Je suis dans un état de déficience peu croyable. J’ai les flûtes qui tremblent et le bocal qui me tourne. L’épuisement se fait sentir…
Je mobilise un flic en lui disant de me conduire à la Grande Boîte. Une fois là-bas, je m’abats dans le burlingue du patron. Son grand fauteuil de cuir m’accueille généreusement.
— Ça ne va pas ? me demande-t-il.
— J’en ai un peu ma claque, avoué-je. A ce régime-là un régiment de rhinocéros donnerait sa démission…
J’avance la main vers son téléphone.
— Vous permettez ?
— Faites…
Je compose mon numéro et Félicie, ma brave femme de mère, répond « Allô ! »
— C’est toi ! s’exclame-t-elle.
Et elle se hâte de questionner :
— Tu rentres pour dîner, ce soir ?
— J’espère, m’man ; en attendant, sois assez gentille pour me faire porter un de mes complets à la Boîte… Le gris…

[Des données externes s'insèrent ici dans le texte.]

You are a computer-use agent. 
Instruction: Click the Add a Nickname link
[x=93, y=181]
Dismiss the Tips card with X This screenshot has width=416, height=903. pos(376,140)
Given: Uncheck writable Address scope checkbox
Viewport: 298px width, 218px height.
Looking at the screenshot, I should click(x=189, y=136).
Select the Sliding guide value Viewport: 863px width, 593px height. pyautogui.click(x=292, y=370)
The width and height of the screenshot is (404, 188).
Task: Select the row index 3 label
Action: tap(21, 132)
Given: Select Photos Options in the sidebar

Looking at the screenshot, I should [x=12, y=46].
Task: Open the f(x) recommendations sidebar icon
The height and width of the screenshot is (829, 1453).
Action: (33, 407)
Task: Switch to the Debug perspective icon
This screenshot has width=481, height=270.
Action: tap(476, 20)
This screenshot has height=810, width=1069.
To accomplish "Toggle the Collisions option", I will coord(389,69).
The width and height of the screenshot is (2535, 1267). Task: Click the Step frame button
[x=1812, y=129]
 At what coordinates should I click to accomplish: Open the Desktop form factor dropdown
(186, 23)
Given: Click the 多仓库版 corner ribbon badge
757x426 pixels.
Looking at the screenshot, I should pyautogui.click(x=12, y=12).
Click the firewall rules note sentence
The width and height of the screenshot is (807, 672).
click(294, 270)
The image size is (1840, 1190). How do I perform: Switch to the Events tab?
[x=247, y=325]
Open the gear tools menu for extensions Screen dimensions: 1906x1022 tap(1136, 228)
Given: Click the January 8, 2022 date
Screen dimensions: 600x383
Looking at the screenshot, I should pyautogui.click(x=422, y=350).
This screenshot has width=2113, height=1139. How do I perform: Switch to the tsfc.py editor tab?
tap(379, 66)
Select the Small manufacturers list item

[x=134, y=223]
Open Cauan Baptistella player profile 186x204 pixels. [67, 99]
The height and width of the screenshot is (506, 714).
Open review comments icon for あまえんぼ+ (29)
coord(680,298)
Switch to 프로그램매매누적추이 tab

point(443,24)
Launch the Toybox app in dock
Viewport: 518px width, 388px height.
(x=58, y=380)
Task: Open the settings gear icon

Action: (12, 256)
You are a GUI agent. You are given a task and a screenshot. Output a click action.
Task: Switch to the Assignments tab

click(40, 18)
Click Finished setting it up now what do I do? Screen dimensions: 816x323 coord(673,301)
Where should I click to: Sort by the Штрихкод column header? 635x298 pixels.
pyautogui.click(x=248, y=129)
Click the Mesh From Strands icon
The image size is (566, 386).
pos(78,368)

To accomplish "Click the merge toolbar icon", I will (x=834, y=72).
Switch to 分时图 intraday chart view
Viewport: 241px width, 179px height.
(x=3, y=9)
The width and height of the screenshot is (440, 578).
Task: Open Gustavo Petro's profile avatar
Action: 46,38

— Il t’est arrivé quelque chose ?
— Non. Simplement je me suis assis sur un banc qui venait d’être repeint…
Elle n’est pas dupe, évidemment. Elle soupire et me dit que le jour où elle m’a enfanté elle aurait mieux fait d’aller se pendre…
Je lui fais une bise qui lui perfore le tympan et je raccroche.
— Vous voulez prendre quelque chose ? demande le boss.
— Et comment ! je lui fais. Un grand bol de café noir avec des tartines de pain beurré, puis un flacon de rhum… Je me servirai moi-même.
Il passe ma commande et on s’active. Lorsque j’ai à ma disposition le matériel réclamé, je me mets à table au sens propre et au sens figuré, c’est-à-dire que, tout en mangeant, je raconte au patron ce que j’ai fabriqué pendant les dernières heures.
— Ainsi, fait-il, nous avons le fin mot de l’histoire en ce qui concerne le fameux Orsay… Je vous avoue que je préfère un attentat de ce genre à celui que nous redoutions…
— A propos, la conférence s’est bien passée ?
— Très bien, elle a fini tout à l’heure.
Il se palpe le croûton.
— Par contre, j’avoue ne rien comprendre à la mort de cet homme…
— Moi non plus, attendons d’avoir des tuyaux sur sa personne. Nous finirons bien par découvrir le rapport qu’il peut y avoir entre Angelino et lui !
Je bois mon bol de café après avoir englouti les toasts. Après cela je débouche la bouteille de rhum et je m’en verse un demi-bol.
Le grand patron me regarde avec l’air de ne pas comprendre.
— Vous allez boire ça ? demande-t-il.
— Vous ne pensez pas que c’est pour me laver les pieds ? fais-je en portant le récipient à mes lèvres.
L’alcool me flanque un coup de fouet. Je me sens un autre homme.
Ravier radine comme je finis la dernière goutte.
— Voilà, fait-il, les trois macchabs sont à la morgue et la petite fille à Lariboisière. Elle avait repris connaissance et les médecins affirment qu’elle s’en tirera…
Ça se met à remuer dans le burlingue du boss. Après Ravier, c’est Victor, le fils de notre voisine, qui radine avec un costard dans une valise.